[Opening Document segment section]

In other words, Edgar (now Poor Tom), operates outside propriety, devouring animals “civilized” society would deep inappropriate, and is “lowly,” or “dirty.” His alternate persona is further complicated by claims of demonic possession—a dissociative tactic meant to allow for subversive, taboo-breaking, disordered language. Yet, Edgar (as Poor-Tom), is still conscious of who he was—someone who “hath had three suits to his back, six shirts to his body, [h]orse to ride and weapon to wear.”
In fact, both Lear and Edgar remain—no matter how “mad” they appear—intensely aware of their own physical humiliations, of the gap between what they were and what they are, and it’s in that gap they’re given space to explore concepts, identities, and language alternative to those that have been foisted on them. About Edgar, Lear says, “Thou ow’st the worm no silk, the beast no hide, the sheep no wool, the cat no perfume…thou art the thing itself.” He sees that Edgar has divested himself of civilization’s diabolical compact with nature and no longer “owes” his safety, status, and outward appearance to another animal’s death, and by surrendering the comfort of the castle, he’s given himself over totally to nature, to the heath. On the heath, the characters can try on egalitarian political structures, where, as the Fool says, “every case in law is right” and “no squire in debt nor no knight.” It’s on the heath that they pronounce their sexual desires, mourn their losses, play with language, declare their weaknesses.
From a contemporary point of view, the heath is a positive space for psychological exploration and in Western Reserve Playhouse’s production, a kind of analog for a well-intended, democratic Internet. But the virtual gap that splits the online persona and the “real” persona, Susan Greenfield argues, is “dangerous” precisely because of its dissociative properties. Technology (whether we mean social networking, video conferencing, virtual reality, or even language itself) can be both perilous and liberating, an architect of intimacy and an architect of loneliness too.

[Closing Document segment section]
[Opening Supplied information section]

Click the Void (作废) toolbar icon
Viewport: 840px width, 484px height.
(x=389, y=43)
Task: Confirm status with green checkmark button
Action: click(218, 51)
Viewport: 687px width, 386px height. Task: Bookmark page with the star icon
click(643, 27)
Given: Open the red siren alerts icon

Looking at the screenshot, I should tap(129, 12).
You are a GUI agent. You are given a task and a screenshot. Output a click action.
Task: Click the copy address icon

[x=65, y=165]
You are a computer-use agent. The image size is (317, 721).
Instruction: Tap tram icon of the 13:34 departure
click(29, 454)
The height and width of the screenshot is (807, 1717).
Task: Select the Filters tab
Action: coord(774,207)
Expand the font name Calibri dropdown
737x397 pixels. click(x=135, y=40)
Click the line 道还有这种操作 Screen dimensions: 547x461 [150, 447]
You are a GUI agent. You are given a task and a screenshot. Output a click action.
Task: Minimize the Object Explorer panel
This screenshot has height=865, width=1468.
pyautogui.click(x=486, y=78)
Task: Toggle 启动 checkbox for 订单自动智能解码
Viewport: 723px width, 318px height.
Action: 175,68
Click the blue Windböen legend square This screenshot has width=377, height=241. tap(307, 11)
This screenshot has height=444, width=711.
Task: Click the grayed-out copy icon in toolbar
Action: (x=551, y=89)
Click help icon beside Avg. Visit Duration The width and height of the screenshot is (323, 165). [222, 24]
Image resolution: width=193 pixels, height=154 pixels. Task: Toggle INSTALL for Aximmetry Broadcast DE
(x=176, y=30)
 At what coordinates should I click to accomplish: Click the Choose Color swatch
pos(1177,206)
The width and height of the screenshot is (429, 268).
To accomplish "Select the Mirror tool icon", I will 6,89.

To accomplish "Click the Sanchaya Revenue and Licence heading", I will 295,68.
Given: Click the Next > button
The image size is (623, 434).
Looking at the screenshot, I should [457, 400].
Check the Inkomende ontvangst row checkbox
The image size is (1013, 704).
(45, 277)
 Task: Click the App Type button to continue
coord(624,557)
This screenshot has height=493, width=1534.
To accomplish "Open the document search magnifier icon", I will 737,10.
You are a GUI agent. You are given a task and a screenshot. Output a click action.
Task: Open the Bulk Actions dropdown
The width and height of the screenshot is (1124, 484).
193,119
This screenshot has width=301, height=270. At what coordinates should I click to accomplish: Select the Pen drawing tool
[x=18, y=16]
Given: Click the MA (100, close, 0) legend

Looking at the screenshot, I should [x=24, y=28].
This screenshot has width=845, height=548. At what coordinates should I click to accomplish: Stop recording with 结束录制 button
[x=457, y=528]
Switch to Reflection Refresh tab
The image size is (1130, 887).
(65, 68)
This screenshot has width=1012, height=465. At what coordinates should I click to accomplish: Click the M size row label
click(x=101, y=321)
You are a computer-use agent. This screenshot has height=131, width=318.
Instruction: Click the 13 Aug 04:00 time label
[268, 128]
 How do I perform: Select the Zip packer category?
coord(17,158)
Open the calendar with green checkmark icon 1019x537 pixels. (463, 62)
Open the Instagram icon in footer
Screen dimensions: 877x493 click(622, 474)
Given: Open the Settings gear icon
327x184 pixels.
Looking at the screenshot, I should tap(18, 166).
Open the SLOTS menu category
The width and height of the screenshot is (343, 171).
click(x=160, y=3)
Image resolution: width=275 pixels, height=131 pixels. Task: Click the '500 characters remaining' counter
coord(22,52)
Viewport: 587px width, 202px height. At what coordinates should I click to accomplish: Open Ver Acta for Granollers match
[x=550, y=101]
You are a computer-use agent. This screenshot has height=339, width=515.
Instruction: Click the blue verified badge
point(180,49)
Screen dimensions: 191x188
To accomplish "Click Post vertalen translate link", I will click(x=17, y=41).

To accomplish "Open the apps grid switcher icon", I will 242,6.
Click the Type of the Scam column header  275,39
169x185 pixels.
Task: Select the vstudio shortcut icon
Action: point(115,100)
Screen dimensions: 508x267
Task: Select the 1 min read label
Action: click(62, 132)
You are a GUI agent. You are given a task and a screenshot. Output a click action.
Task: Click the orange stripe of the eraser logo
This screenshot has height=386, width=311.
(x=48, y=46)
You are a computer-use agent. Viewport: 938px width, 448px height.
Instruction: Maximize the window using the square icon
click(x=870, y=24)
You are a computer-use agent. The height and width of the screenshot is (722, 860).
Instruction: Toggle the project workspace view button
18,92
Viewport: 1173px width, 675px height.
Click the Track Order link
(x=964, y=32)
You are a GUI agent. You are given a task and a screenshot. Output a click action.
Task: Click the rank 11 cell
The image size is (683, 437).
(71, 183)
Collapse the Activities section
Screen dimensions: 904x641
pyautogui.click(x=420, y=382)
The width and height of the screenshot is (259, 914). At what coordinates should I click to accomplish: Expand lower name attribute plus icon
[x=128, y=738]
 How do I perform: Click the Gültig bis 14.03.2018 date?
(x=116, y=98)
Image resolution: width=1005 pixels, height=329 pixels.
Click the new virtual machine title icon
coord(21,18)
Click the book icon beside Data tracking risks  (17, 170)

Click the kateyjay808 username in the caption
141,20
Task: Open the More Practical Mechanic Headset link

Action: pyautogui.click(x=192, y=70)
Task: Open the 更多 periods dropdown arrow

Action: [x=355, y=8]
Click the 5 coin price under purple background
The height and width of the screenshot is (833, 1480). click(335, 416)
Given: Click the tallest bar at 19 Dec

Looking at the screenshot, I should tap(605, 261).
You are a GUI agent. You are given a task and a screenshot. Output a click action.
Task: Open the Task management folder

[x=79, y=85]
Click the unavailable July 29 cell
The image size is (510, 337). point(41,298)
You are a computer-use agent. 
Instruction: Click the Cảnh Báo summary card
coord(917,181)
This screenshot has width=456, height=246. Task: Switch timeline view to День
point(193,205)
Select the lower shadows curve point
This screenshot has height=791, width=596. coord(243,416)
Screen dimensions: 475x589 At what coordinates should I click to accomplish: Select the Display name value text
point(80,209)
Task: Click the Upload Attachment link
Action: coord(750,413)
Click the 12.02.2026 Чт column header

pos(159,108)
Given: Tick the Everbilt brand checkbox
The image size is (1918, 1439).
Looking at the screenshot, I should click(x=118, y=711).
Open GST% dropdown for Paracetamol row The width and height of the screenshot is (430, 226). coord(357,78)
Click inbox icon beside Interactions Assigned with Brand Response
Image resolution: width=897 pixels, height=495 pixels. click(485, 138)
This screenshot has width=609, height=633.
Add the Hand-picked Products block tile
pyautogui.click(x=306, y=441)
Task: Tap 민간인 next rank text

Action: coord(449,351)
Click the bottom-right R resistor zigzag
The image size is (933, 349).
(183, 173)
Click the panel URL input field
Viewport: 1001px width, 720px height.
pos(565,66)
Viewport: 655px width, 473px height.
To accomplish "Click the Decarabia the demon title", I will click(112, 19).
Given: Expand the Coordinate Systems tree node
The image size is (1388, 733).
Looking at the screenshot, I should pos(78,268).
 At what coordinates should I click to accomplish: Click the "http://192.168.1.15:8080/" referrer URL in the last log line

[Closing Supplied information section]

■ What the exercise asks
Quote the King Lear passage word for word, starting at "From a contemporary" and ending at "of loneliness too.". This material has no connection to the King Lear passage.

■ Response
From a contemporary point of view, the heath is a positive space for psychological exploration and in Western Reserve Playhouse’s production, a kind of analog for a well-intended, democratic Internet. But the virtual gap that splits the online persona and the “real” persona, Susan Greenfield argues, is “dangerous” precisely because of its dissociative properties. Technology (whether we mean social networking, video conferencing, virtual reality, or even language itself) can be both perilous and liberating, an architect of intimacy and an architect of loneliness too.